John Horgan’s government got it massively wrong in deciding to shut schools, courts and government offices for Queen Elizabeth’s funeral.
But it also wasn’t quite the boneheaded decision some critics claim.
The government was in a box, mainly because of Justin Trudeau’s decision to declare a federal holiday, but also due to public sector collective agreements and its relationship with those unions.
Take the BC General Employees' Union contract, which applies to 33,000 government workers. The contract includes a list of 12 current stats. But it also says workers will get “any other day proclaimed as a holiday by the federal, provincial or municipal governments.”
Horgan could have decided to keep government open. But under the contract terms that would likely have meant double time for anyone who worked, plus another day off in the future. At a very rough estimate, about $6.6 million in extra pay plus all the banked days.
The biggest complaints — and damage — have come from extending the holiday to schools.
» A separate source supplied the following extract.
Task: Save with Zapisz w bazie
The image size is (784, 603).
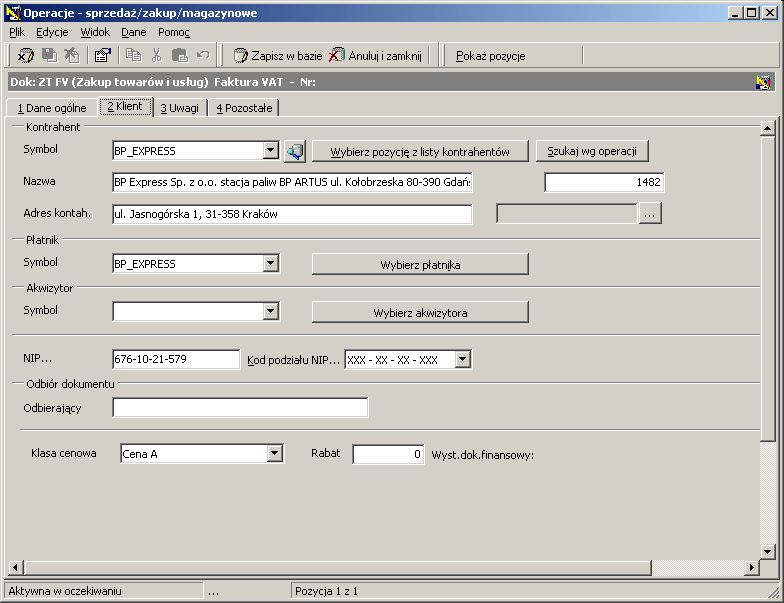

Parents were left scrambling to find child care, or cancelling their own work and accepting the lost income. Children barely into the school year face an unwelcome disruption.
It’s a big pain for some 550,000 children and their families, and the biggest consequences fall onto those who can least afford to deal with them — single parents, people with low incomes, those without family supports, children already having trouble settling into the school year.
In theory, the government could have kept schools open. The BC Teachers’ Federation contracts don’t provide similar provisions for new statutory holidays.
But that would be tricky on two counts.
First, the government would have to acknowledge the decision to shut down most operations was about money, not, as some comms person wrote in a quote attributed to Horgan in a news release, “a national day to reflect on the incredible life of Canada’s Queen and the longest-serving monarch in British history.” (In fairness, the release also noted the government had “advised provincial public-sector employers to honour this day in recognition of the obligations around federal holidays in the vast majority of provincial collective agreements.”)
And second, the decision would irk some teachers as the government and BC Teachers’ Federation continue negotiations on a new contract, perhaps making the talks a little more difficult.
Mostly, blame Trudeau. He should have declared Monday a National Day of Mourning without making it a holiday for federal employees and triggering the “us-too” clauses in B.C. contracts. That would also have kept operations like the already overloaded and backlogged Service Canada centres open.
But the B.C. government, even given the reasons for shutting down, got it wrong.
Despite the cost and hassles for management, government should and could have stayed open. Quebec, Ontario and the three Prairie provinces have all declared a day of mourning without closing schools or offices, accepting some additional costs. They put the interests of citizens first.
And the B.C. government has decided to keep the health-care system open, even though the Health Employees' Union contracts call for time-and-a-half and a day in lieu for existing and new statutory holidays.
Much of the attention has rightly focused on schools. But the closure will cause real harm in many ways. People who have waited months for a court hearing, for example, perhaps on a critical issue like child custody, will have suddenly learned this week they’re back in the seemingly endless queue. Others who have been waiting two months for their driver’s test through ICBC, some counting on a licence to increase their work options, are now back in the waiting game.
And across government, work will be delayed.
This isn’t a holiday — federal or provincial — that anyone was clamouring for. A Leger poll found almost half of Canadians said the Queen’s death had no impact on them; another 24 per cent described it as a minor impact. (One per cent didn’t know she was dead.)
Five provinces with 80 per cent of Canada’s population found ways to avoid shutting down government operations, including school systems.
The B.C. government should have been able to do the same.